Time-sortable, 64bit UUID generation, 10 millions without collision

edwinsn · 2015-04-18 05:32:50

This is a result of my searching for a UUID algorithm that fits in a Int64, inspired by node-druuid (https://github.com/recurly/node-druuid)

The result is suitable for my scenario where data in branch offices will be synced to a single master database, and I don't want other human-error-prone methods such as allocating UID for each database.

One advantage over full random number is that the UUIDs are timestamp-based and thus sort-able.

Collision testing code (a console program, tests 10 millions times):

var
  i, total: Integer;
  ids: TDictionary<Int64, Int64>;
begin
  try
    total := 10000000; // ten millions
    ids := TDictionary<Int64, Int64>.Create(total);

    for i := 1 to total do
    begin
      myId := EyUtils.Generate64BitUUID();
      Writeln(humansInt(i) + ': ' + IntToStr(myId));
      ids.Add(myId, i);
    end;
  except
    on E: Exception do
      Writeln(E.ClassName, ': ', E.Message);
  end;
  ids.Free;
  ReadLn;
end.

The function, which is actually quite simple:

(*
  Generates a time-sortable, 64-bit UUID.
  Inspired by: https://github.com/recurly/node-druuid
  An uuid comprises:
    - A 42-bit timestamp = mill secs. between Now and 2000/01/01 00:00:00:000
    - 22 random bits.
*)
function Generate64BitUUID(aOffsetFromYear: Integer = 2000): Int64;
var
  startYear: TDateTime;
begin
  //first part is 42-bit = timestamp = milliseconds since 2000/01/01 00:00:00:000
  startYear := EncodeDateTime(aOffsetFromYear, 1, 1, 0, 0, 0, 0);
  Result := MilliSecondsBetween(Now, startYear) shl 22;

  //second part = 22 random bits
  Randomize;//must, to reduce the chance of random number collision
  Result := Result or Random($3FFFFF);
end;

Comments and suggestions are welcomed!

Last edited by edwinsn (2015-04-18 05:38:24)

ab · 2015-04-18 08:06:18

Random() has a lot of potential collisions.

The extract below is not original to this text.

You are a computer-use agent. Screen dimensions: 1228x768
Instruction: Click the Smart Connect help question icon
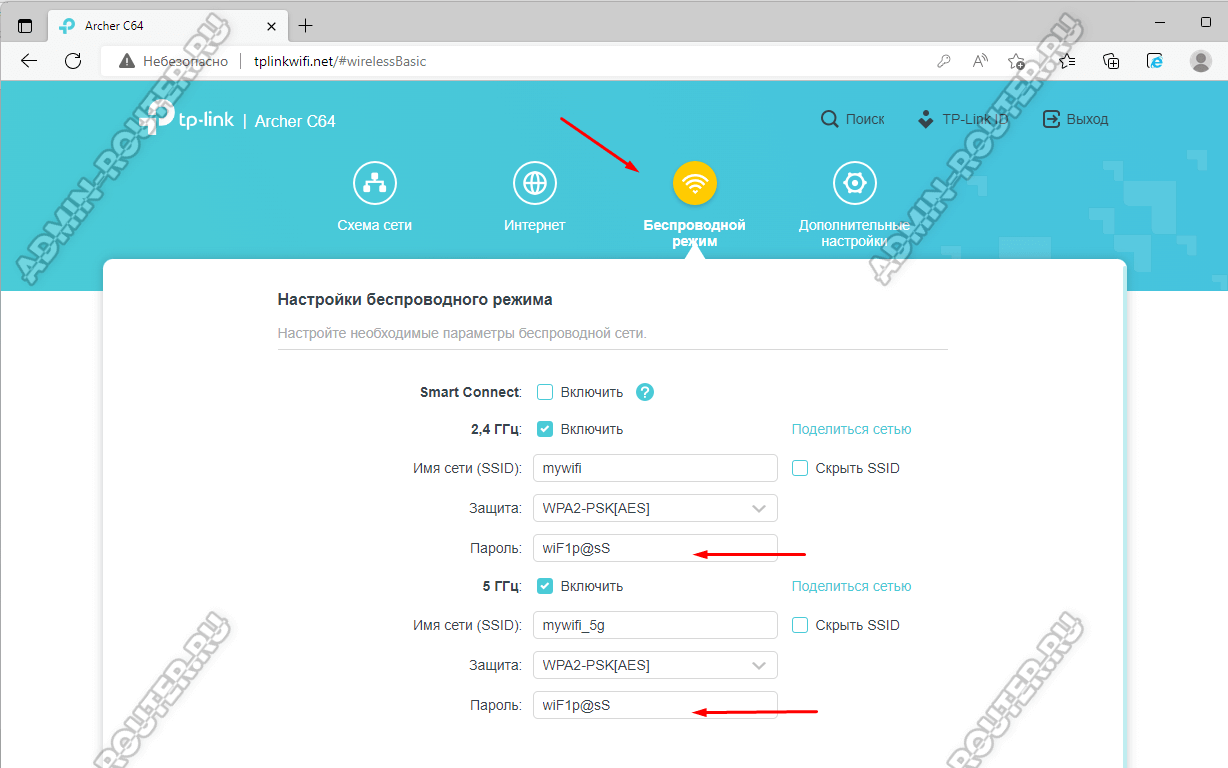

IMHO using a monotonic increasing ID + a per-node ID would be safer.

- 42 bits: TimeStamp in ms
- 12 bits: increasing ID
- 10 bits: fixed node ID

edwinsn · 2015-04-18 10:30:11

You are right on the safe perspective, but since in my scenario the data column is quite low so it should be OK.

alpinistbg · 2015-04-18 16:01:02

One advantage over full random number is that the UUIDs are timestamp-based and thus sort-able.

Nobody said they're not. Every number is.

Please, see that thread: http://synopse.info/forum/viewtopic.php?id=2160 and particularly that post: http://synopse.info/forum/viewtopic.php … 529#p13529

The main property of each random number generator is to have uniform distribution. In fact, I am not sure what will be the properties when you call Randomize/Random each time in pairs. May be you will get a dependence between the left 42-bits and right 22-bits because probably it gets the clock as source of entropy.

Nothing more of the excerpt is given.